**QUELLE**
>>>>

KG Berlin Vergabesenat, 10.02.2020, Verg 06/19,
Gründe
Randnummer1
Die sofortige Beschwerde ist zulässig und begründet. Auf die Beschwerde hin war die angegriffene Entscheidung gemäß § 178 Satz 2 GWB sowie im Hinblick auf § 538 Abs. 2 Nr. 1 und 3 ZPO (vgl. Steck in Ziekow/Völlink, Vergaberecht, 3. Aufl. 2018, § 178 Rdnr. 10 a.E.) aufzuheben und die Sache zur Verhandlung sowie erneuten Entscheidung an die Vergabekammer zurückzuverweisen.
Dem liegen folgende Erwägungen zu Grunde:
1.
Das von der Vergabekammer durchgeführte Verfahren leidet an vielzähligen schwerwiegenden Mängeln, die es unter rechtsstaatlichen Gesichtspunkten allenfalls als Rumpfverfahren erscheinen lassen. Insbesondere hat die Vergabekammer es rechtswidrigerweise unterlassen, der Antragstellerin Akteneinsicht zu gewähren (a.), die akteneinsichtsversagende Entscheidung zu begründen (b.), den zuschlagsfavorisierten Bieter beizuladen (c.), eine mündliche Verhandlung durchzuführen (d.), den Vergabenachprüfungsantrag dem Antragsgegner in Schriftform zu übermitteln (e.) und die Vergabeakte beizuziehen sowie zur Kenntnis zu nehmen (f.).

<<<<

**GEGEBENE DATEN**
>>>>

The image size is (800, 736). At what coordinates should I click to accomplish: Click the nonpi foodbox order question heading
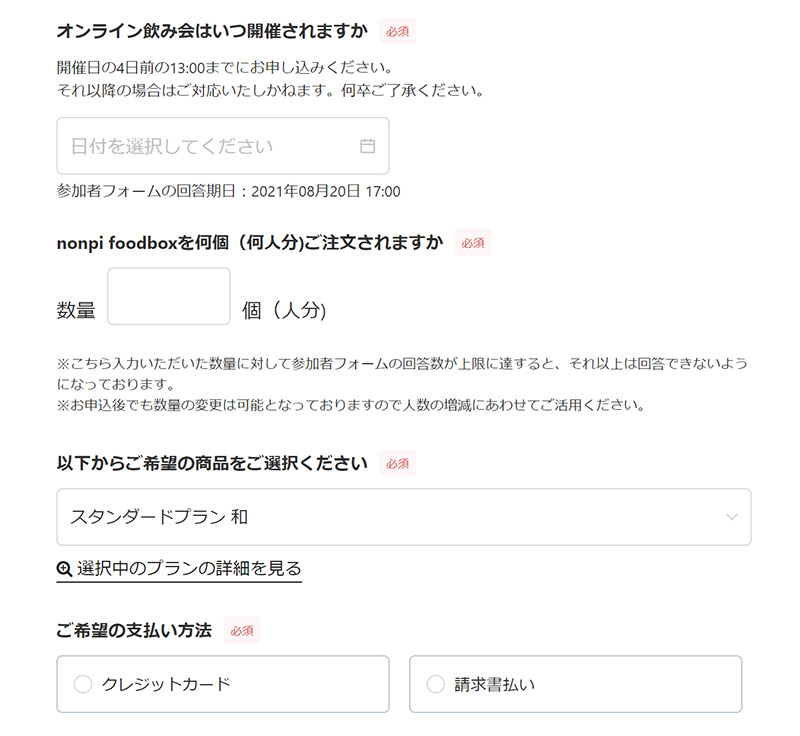click(250, 243)
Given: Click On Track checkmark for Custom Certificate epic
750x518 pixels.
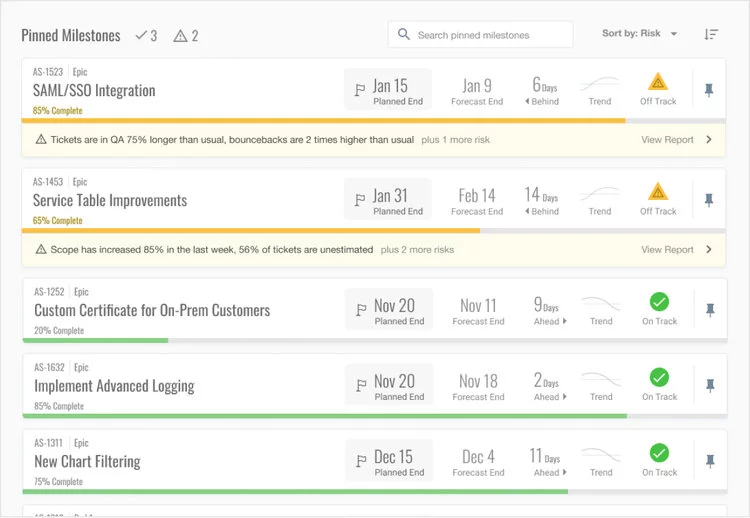Looking at the screenshot, I should [659, 302].
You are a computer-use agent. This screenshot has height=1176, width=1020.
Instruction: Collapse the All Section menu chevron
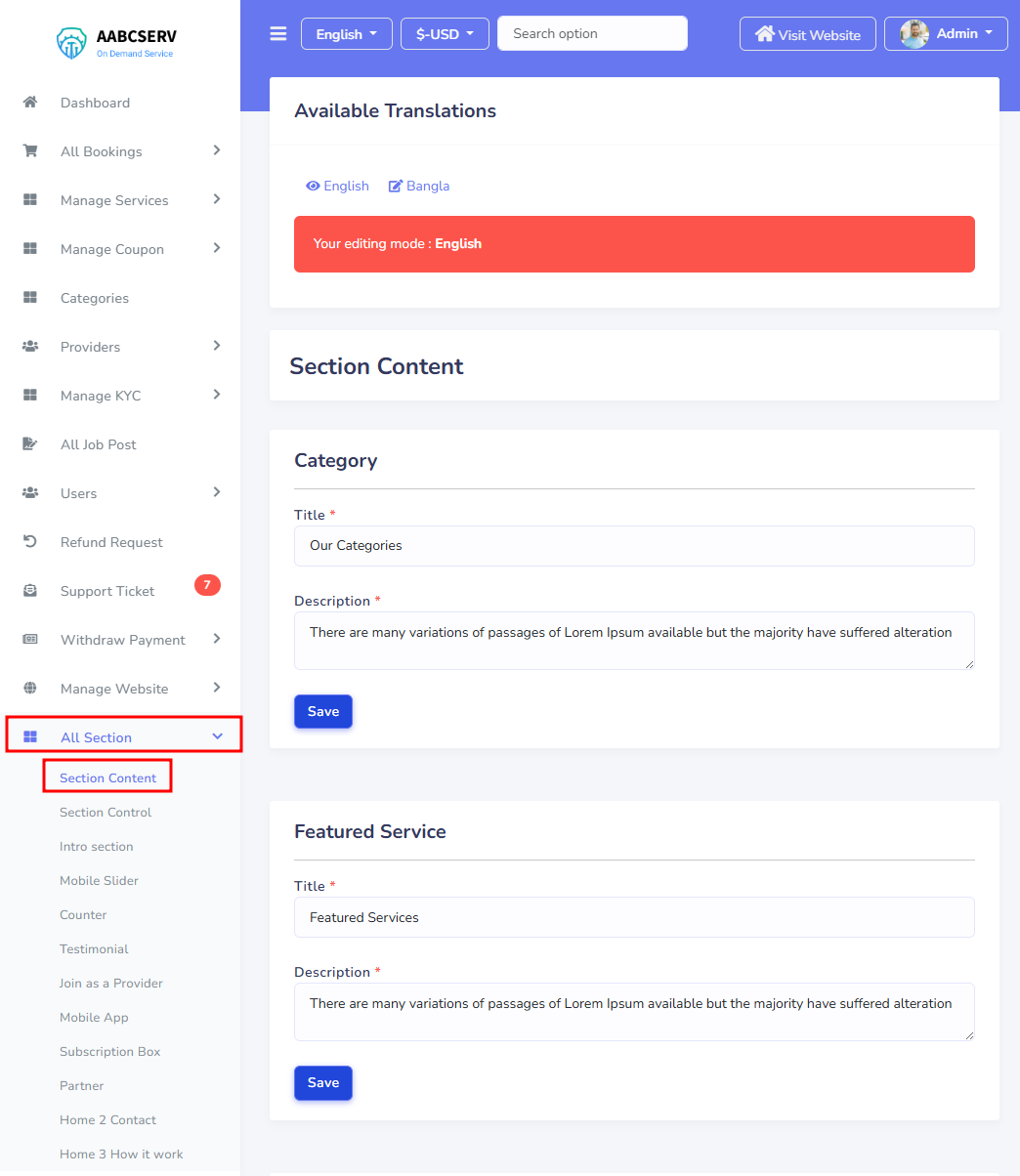[218, 736]
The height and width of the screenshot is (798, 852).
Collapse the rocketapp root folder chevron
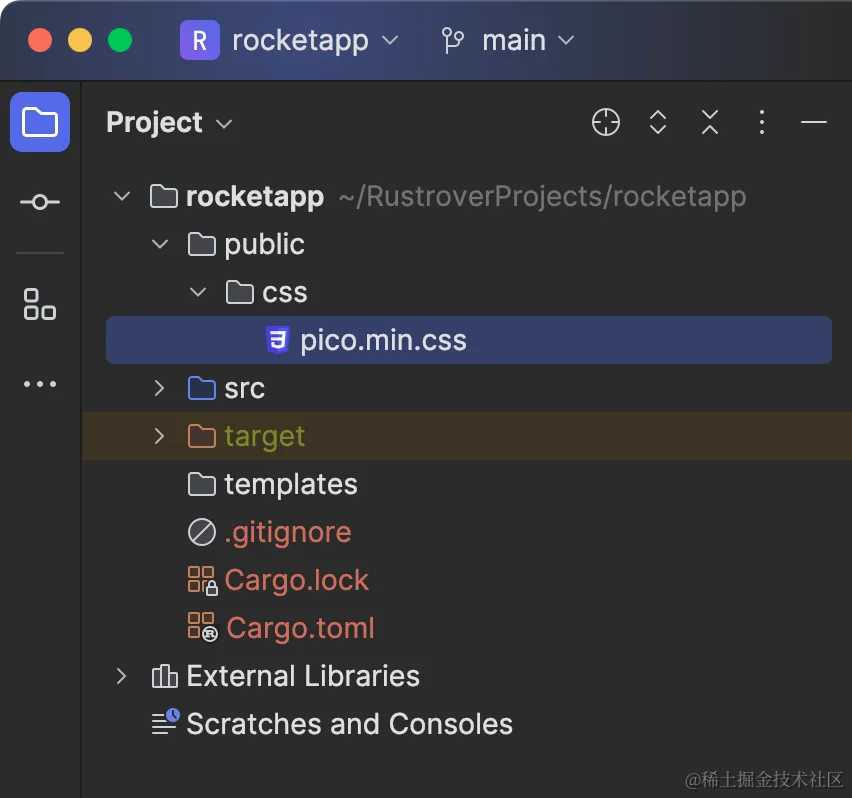click(x=122, y=196)
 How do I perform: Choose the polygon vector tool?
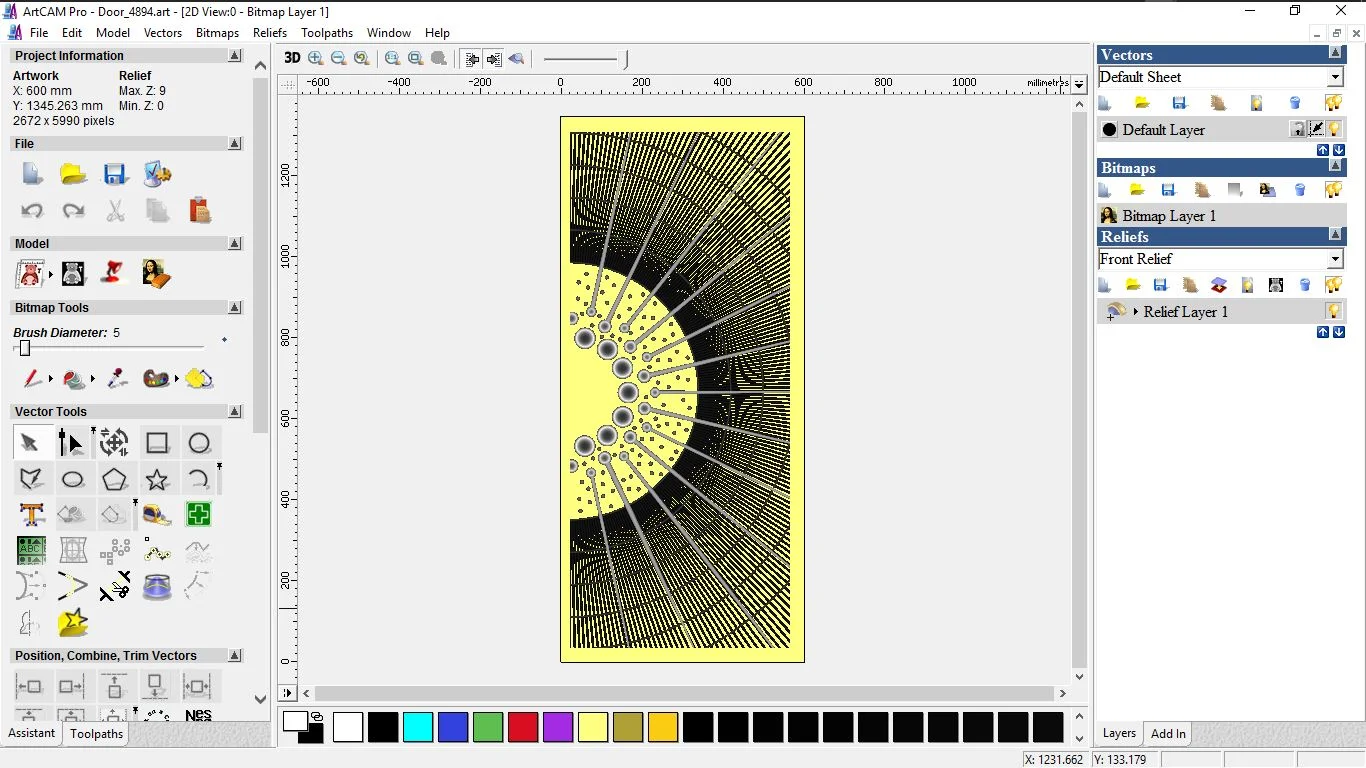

<<<<

**AUFGABE 1**
Beantworte die folgenden Fragen zum Beschlussauszug.
(a) Von welchem Gericht und Senat stammt der Beschlussauszug, und welches Datum trägt er?
(b) An welche Stelle wird die Sache zur Verhandlung und erneuten Entscheidung zurückverwiesen?
(c) Welches Versäumnis der Vergabekammer ist mit „(d.)“ gekennzeichnet?
**AUFGABE 2**
Setze den Beschlussauszug im Anschluss an seinen letzten Satz fort.
Die Daten braucht man hier nicht.

**ERGEBNIS 1**
(a) Er stammt vom Vergabesenat des KG Berlin und trägt das Datum 10.02.2020.
(b) Die Sache wird an die Vergabekammer zurückverwiesen.
(c) Die Vergabekammer hat es unterlassen, eine mündliche Verhandlung durchzuführen.

**ERGEBNIS 2**
Hierzu im Einzelnen:
a)
Die Vergabekammer hat der Antragstellerin die Wahrnehmung ihres Rechtes aus § 165 Abs. 1 GWB auf Einsichtnahme in die Akten der Vergabestelle rechtsgrundlos verweigert und ihr damit zudem den verfassungsrechtlich garantierten Anspruch auf Gewährung rechtlichen Gehörs aus Art. 103 Abs. 1 GG abgeschnitten.
Denn gemäß § 165 Abs. 1 GWB steht den Verfahrensbeteiligten ein – im Ausgangspunkt – uneingeschränktes Recht auf Akteneinsicht zu, das gemäß § 165 Abs. 2 GWB nur dann eine Einschränkung erfährt, wenn „wichtige“ Gründe, insbesondere des Geheimschutzes oder zur „Wahrung von Betriebs- oder Geschäftsgeheimnissen“ die Einsichtversagung „gebieten“. Dass vorliegend irgendwelche Interessen des Geheimschutzes oder der Wahrung von Betriebs- oder Geschäftsgeheimnissen überhaupt in Rede stehen, geschweige denn die Versagung der Akteneinsicht „gebieten“, wird von niemandem behauptet und auch von der Vergabekammer nicht in Betracht gezogen. So führt die Vergabekammer keinerlei Gründe an, warum sie die Akteneinsicht verwehrt. An einer Stelle der Gründe des Beschlusses deutet die Vergabekammer – gleichsam konkludent – sogar an, dass sie eine „Akteneinsicht, die [ ] erst das Auffinden etwaiger [Rechts]verstöße ermöglichen [soll]“, für unberechtigt oder irgendwie anstößig hält (Seite 10 der Beschlussausfertigung). Dies allerdings lässt ein grundlegendes Fehlverständnis der Vergabekammer vom Akteneinsichtsrecht erkennen.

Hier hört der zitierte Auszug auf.